Il y a 150 ans, le 14 mars 1873, disparaissait l’un de nos plus grands écuyers français, François Baucher. A cette occasion, la commission « Culture » du Comité Régional d’Equitation d’Ile-de-France a organisé un colloque pour rappeler l’importance considérable de cet écuyer sur notre équitation française.
La journée s’est déroulée au quartier des Célestins de la Garde républicaine, en présence d’un public très nombreux, accueilli par le président de la FFE, Serge Lecomte, et le président du CREIF, Emmanuel Feltesse.
Le matin, le colloque a réuni des écrivains et des historiens : Caroline Hodak, auteur du livre Du théâtre équestre au cirque , qui nous a passionnés avec une remarquable iconographie, André Viau, auteur de Le roman de Baucher , et Patrice Franchet d’Espèrey qui a présenté Baucher, la mise en œuvre d’une évolution permanente.
Après un déjeuner convivial au self de la Garde, l’intervention de Lucien Grüss nous a replongés en quelques mots dans la réalité de « l’homme de cheval ». Bertrand-Pierre Galey, a ensuite présenté son livre Le duel des centaures dans le contexte politique de ces deux écuyers. Il a été suivi par Alain Francqueville, sur le thème « Baucher, un novateur et son influence ».
Puis le colloque a été consacré à l’œuvre de Baucher et à sa transmission.
Florence Donard a fait un bel hommage à son mari Jean-Marie Donard, maître de manège au Cadre noir, et nous a révélé des films où il explique « l’effet d’ensemble » sur le cheval de Margit Otto-Crépin.
Jean-Pierre Tuloup a démontré esnuite que l’on peut aborder le Bauchérisme avec des chevaux et des cavaliers de club et leur transmettre cet esprit de chercheur.
Jean-François Le Blay nous a emmenés au Centre d’instruction de la Garde et montré que l’on peut appliquer ces techniques aux jeunes chevaux et aux jeunes cavaliers.
Enfin, Juan Diégo Trevijano a fait la clôture du colloque avec un exposé plein de sensibilité et de culture, rappelant que Baucher fut un personnage romantique représentatif de son époque.
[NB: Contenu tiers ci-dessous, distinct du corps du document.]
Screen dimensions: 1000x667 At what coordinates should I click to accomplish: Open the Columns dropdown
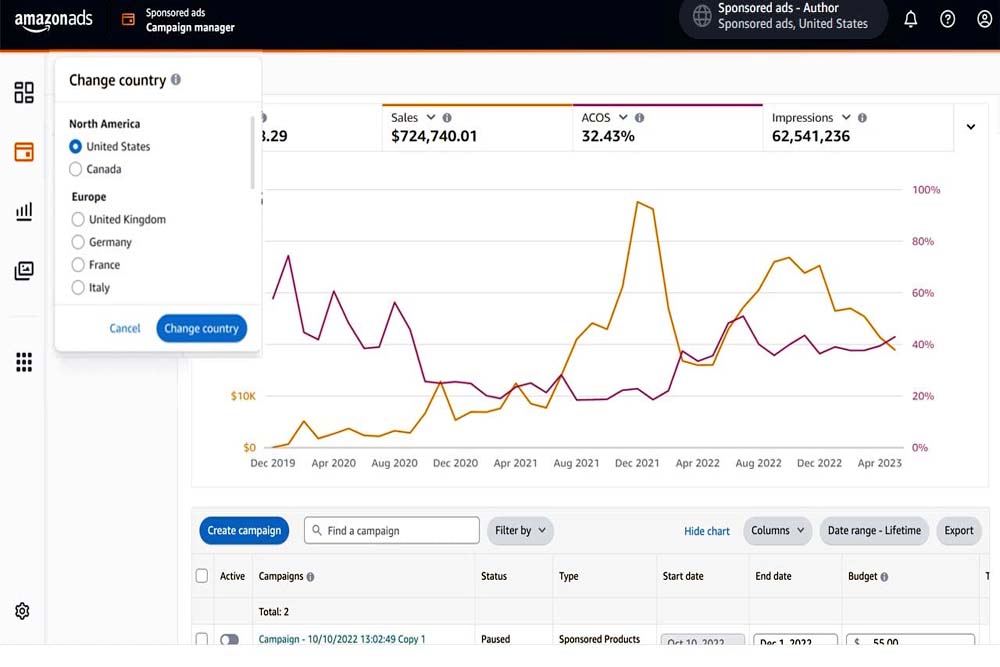[778, 531]
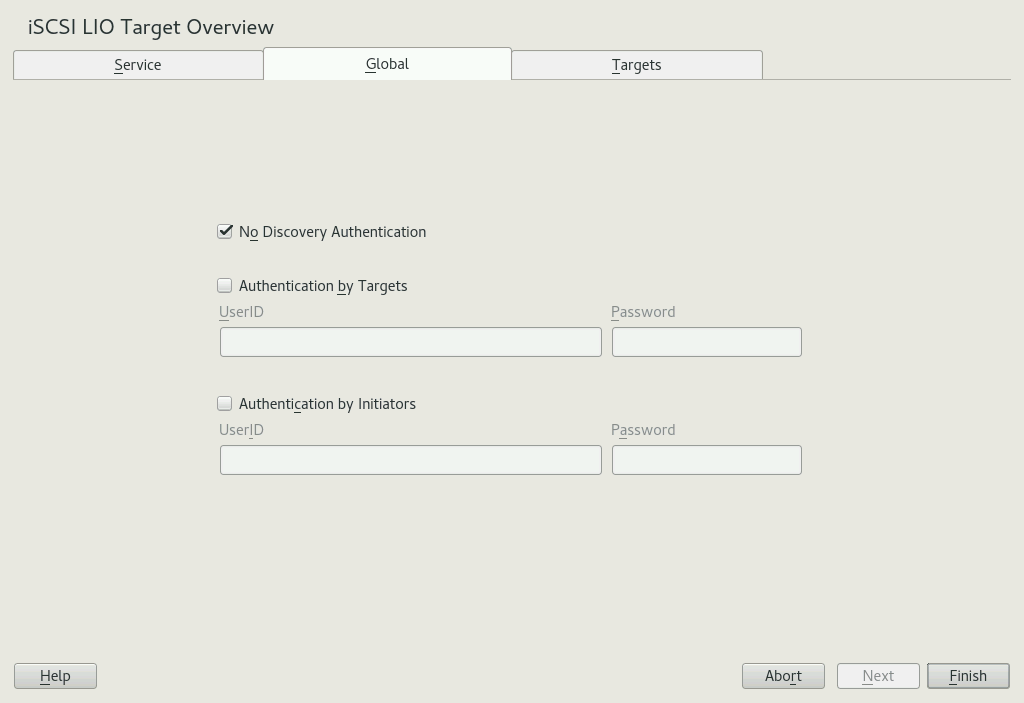Click Password field under Authentication by Targets

click(706, 342)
Le plein succès de ce colloque démontre à quel point notre culture équestre française est recherchée par les cavaliers, et combien l’enseignement des maîtres anciens est important pour eux. Comme l’a écrit un disciple de Baucher, Armand Charpentier : « Il n’y a que des manières personnelles d’utiliser des principes connus » ; chacun a pu se faire une idée plus précise de cette équitation, peut-être même la redécouvrir et avoir envie d’aller plus loin dans une pratique qui, nous l’avons vu, ne contredit pas le bien-être du cheval.